#### INPUT MATERIAL

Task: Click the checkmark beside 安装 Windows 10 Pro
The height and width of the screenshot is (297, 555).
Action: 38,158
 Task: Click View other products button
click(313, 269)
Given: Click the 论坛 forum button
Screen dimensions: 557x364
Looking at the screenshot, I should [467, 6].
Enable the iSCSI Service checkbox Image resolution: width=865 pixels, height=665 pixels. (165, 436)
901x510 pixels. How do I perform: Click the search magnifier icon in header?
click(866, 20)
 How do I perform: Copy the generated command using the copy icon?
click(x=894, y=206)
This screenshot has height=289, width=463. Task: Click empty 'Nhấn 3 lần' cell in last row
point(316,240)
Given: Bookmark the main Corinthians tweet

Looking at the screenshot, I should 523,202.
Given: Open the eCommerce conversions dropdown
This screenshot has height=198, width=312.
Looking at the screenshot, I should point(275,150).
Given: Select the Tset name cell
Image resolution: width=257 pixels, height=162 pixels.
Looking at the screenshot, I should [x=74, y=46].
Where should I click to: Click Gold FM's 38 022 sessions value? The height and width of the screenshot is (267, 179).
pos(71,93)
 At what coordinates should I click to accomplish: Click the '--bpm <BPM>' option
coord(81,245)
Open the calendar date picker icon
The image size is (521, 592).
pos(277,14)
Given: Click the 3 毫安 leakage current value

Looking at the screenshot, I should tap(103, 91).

########

BRIEF ->
Transcribe the data above in full, exactly as it appears.

TASK ANSWER ->
Task: Click the checkmark beside 安装 Windows 10 Pro
The height and width of the screenshot is (297, 555).
Action: 38,158
 Task: Click View other products button
click(313, 269)
Given: Click the 论坛 forum button
Screen dimensions: 557x364
Looking at the screenshot, I should [467, 6].
Enable the iSCSI Service checkbox Image resolution: width=865 pixels, height=665 pixels. (165, 436)
901x510 pixels. How do I perform: Click the search magnifier icon in header?
click(866, 20)
 How do I perform: Copy the generated command using the copy icon?
click(x=894, y=206)
This screenshot has height=289, width=463. Task: Click empty 'Nhấn 3 lần' cell in last row
point(316,240)
Given: Bookmark the main Corinthians tweet

Looking at the screenshot, I should 523,202.
Given: Open the eCommerce conversions dropdown
This screenshot has height=198, width=312.
Looking at the screenshot, I should point(275,150).
Given: Select the Tset name cell
Image resolution: width=257 pixels, height=162 pixels.
Looking at the screenshot, I should [x=74, y=46].
Where should I click to: Click Gold FM's 38 022 sessions value? The height and width of the screenshot is (267, 179).
pos(71,93)
 At what coordinates should I click to accomplish: Click the '--bpm <BPM>' option
coord(81,245)
Open the calendar date picker icon
The image size is (521, 592).
pos(277,14)
Given: Click the 3 毫安 leakage current value

Looking at the screenshot, I should tap(103, 91).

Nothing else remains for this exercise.